Equipped with the confidence to explore, she continued to travel, living in Amsterdam, Copenhagen, and London. In each city, producing several exhibition pieces for the foremost shows. She was accepted into London’s Royal Academy on several occasions, which is quite an achievement for a tourist.
But it was the spirit of Rome that captured her heart and ignited her imagination. The beauty of its citizens, the crystalline skies, the graceful vocabulary, and the distinction of its history. She stayed awhile, meeting with fellow artists, writers, and other Scandinavian travellers. These included the Norwegian literary historian, Gerhard von der Lippe Gran, who often socialised with Ribbing at ‘Croce’, a quaint eatery. We’ve published his full account in our directory in which he elegantly describes the environment.
“While we ate and drank our glorious wine, we did not forget to study the surroundings. Around us at the wooden tables sat farmers and peasant girls in their colourful national costumes, picture-perfect models, tanned coachmen and broad-shouldered workers.”
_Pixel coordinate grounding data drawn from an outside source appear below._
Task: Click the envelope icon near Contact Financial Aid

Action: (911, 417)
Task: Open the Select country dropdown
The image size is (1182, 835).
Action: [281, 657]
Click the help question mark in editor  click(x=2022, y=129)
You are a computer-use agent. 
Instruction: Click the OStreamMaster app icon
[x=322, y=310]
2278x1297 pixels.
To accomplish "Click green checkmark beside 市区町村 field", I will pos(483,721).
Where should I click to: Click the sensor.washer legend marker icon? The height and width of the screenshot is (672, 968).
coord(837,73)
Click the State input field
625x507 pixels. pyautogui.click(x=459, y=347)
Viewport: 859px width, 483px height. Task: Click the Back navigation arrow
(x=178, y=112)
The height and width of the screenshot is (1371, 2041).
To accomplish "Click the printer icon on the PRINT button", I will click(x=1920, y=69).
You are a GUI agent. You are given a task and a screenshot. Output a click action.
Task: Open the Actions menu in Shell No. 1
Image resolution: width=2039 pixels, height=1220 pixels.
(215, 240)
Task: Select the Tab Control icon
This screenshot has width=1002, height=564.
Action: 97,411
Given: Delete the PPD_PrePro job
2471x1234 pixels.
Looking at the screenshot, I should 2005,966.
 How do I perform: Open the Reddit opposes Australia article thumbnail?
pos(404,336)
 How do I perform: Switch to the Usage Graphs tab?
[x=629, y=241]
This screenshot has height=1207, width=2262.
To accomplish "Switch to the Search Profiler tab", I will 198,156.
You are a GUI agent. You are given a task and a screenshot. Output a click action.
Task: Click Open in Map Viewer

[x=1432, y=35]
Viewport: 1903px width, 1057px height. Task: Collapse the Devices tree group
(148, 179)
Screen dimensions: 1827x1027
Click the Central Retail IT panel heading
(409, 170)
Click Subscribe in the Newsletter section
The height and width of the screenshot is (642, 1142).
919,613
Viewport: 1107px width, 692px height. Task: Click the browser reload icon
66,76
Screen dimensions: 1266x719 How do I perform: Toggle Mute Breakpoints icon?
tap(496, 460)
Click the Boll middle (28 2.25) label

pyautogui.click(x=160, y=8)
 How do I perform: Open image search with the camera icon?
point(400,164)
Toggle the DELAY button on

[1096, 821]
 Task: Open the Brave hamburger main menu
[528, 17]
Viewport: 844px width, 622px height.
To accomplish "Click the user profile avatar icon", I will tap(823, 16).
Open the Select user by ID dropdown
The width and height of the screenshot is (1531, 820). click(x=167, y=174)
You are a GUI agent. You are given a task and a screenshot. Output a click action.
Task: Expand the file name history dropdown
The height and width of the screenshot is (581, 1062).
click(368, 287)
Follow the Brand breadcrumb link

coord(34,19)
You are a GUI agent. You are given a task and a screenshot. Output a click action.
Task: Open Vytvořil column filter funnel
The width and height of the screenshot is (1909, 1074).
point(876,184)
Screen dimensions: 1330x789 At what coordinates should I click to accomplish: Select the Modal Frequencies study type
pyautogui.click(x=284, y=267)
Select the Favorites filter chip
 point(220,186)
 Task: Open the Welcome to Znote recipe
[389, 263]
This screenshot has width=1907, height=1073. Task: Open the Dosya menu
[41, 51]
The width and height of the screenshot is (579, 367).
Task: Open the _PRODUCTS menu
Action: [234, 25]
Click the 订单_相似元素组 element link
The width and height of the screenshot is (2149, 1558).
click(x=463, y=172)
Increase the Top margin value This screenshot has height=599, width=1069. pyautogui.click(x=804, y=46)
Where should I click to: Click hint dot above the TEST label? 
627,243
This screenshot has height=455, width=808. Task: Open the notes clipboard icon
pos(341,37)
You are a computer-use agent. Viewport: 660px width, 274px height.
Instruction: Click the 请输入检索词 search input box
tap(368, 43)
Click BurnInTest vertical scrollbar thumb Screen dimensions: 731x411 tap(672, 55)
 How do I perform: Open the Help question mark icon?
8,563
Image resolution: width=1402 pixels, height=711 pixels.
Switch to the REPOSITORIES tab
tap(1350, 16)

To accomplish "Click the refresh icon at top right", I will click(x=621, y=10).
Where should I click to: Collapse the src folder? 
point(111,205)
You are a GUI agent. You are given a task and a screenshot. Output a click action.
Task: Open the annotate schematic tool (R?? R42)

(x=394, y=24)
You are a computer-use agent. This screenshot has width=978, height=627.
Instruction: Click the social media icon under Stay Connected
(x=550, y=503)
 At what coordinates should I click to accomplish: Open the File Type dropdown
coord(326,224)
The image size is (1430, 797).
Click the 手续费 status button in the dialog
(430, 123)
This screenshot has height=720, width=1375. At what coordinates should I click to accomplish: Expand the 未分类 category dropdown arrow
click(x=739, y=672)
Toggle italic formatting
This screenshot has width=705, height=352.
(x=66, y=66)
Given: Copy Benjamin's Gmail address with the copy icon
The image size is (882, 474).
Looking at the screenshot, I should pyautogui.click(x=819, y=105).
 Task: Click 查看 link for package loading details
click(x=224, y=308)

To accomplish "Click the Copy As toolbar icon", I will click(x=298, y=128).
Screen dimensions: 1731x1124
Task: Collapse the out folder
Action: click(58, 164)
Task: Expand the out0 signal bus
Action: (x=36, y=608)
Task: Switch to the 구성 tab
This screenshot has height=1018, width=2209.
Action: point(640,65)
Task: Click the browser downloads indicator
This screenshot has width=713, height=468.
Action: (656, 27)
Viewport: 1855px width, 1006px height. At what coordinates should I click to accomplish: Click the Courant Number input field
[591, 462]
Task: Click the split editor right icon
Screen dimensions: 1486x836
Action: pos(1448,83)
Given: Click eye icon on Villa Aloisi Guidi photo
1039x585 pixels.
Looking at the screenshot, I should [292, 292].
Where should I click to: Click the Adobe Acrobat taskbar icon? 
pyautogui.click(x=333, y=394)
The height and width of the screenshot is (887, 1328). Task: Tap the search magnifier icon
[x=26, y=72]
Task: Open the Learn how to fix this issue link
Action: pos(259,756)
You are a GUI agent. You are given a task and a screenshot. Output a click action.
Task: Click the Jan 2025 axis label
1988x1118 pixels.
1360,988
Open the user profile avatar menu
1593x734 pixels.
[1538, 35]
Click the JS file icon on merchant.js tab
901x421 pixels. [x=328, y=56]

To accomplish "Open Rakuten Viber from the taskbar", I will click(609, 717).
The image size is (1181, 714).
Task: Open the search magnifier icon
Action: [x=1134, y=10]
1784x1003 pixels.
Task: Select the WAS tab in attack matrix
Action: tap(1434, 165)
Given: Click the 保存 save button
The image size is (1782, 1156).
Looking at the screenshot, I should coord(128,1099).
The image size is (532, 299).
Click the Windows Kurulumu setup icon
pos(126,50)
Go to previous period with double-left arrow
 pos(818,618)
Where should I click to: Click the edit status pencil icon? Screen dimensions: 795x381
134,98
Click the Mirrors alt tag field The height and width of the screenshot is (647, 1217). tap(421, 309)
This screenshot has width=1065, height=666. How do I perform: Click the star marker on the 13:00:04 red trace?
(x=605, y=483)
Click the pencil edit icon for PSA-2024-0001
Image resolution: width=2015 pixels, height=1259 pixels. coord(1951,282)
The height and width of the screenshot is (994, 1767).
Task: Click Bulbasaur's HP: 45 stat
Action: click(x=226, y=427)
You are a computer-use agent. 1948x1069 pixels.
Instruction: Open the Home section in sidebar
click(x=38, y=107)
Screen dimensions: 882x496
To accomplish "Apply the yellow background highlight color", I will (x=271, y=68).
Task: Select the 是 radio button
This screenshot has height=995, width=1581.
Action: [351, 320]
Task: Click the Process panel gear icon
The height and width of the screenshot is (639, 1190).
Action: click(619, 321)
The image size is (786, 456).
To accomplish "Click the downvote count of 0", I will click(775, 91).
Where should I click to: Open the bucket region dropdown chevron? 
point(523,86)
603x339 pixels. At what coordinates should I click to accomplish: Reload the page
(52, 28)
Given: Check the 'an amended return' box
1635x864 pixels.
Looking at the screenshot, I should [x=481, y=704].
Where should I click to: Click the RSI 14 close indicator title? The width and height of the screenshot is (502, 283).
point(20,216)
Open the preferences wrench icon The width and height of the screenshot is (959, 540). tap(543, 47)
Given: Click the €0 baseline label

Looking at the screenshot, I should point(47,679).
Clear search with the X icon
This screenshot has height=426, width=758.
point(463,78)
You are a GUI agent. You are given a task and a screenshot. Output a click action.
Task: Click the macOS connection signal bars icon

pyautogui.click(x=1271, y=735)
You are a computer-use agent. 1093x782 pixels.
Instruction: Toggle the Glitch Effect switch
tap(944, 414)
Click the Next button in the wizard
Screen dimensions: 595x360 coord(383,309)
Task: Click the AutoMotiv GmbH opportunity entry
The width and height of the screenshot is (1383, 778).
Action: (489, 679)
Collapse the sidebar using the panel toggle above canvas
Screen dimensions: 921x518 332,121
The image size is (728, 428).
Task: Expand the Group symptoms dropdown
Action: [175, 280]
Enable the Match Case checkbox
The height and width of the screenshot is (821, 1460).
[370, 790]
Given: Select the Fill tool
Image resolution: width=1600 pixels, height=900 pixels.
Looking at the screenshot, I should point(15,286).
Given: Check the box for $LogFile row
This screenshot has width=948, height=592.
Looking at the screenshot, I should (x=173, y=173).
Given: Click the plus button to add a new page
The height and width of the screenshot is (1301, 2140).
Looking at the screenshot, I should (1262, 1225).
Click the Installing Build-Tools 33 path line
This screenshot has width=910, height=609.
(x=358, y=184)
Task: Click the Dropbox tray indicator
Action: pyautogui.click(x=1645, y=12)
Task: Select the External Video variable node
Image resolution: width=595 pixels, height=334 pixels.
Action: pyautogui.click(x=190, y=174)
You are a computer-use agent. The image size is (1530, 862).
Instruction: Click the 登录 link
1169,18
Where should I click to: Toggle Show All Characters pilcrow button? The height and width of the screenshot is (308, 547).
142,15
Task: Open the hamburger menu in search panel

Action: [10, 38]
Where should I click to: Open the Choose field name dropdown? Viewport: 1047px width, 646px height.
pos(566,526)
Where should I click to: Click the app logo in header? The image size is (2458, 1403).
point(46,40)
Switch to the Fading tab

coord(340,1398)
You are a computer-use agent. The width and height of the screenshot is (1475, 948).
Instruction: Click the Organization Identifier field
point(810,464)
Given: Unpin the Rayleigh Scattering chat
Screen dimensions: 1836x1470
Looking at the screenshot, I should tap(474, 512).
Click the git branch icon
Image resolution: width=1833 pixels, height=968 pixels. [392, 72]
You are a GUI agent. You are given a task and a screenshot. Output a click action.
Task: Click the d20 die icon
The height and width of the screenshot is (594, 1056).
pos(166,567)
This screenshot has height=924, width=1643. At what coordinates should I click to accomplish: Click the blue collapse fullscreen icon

“Among the regular guests at these gatherings in Croce, I would especially like to mention the painter Miss Christiane Schreiber*, who could tell so interestingly about her youth and about Welhaven, the lovely gifted Sophie Ribbing from Sweden, Miss Schreiber's inseparable friend, Kathinka Kondrup, the brilliant Danish sculptor, radiant and vivacious, to whom I had particularly attached myself, and the Norwegian candidate Oscar Westergaard, an amiable original, who soon became my good friend.”
*Christiane Schreiber (1822-1898) was a Norwegian portraitist who became Ribbing’s life partner. The pair met during their training in Düsseldorf and travelled to Paris together.
In 1864, Ribbing produced a depiction of two boys drawing, titled ‘Ritande Gossar’, which is regarded as one of Sweden’s defining works. In 2016, the Swedish National Heritage Board selected it to represent the nation for 'Europeana 280'.
Today, she’s represented in numerous public collections including at Stockholm’s Nationalmuseum and the Uffizi in Florence.
Signed in the lower left and held within a beautiful gilt frame, which is probably original.
Learn more about Sophie Ribbing in our directory.
Medium: Oil on canvas
Overall size: 36½” x 45½” / 93cm x 116cm
Year of creation: c. 1860
Labels & Inscriptions: ‘Bruxelles’ inscription on the reverse.
Provenance: Private collection, Norway.
Condition: Cleaned. Craquelure throughout. One historic repair. The paint layer is stable. Frame in good condition with minor age-related wear.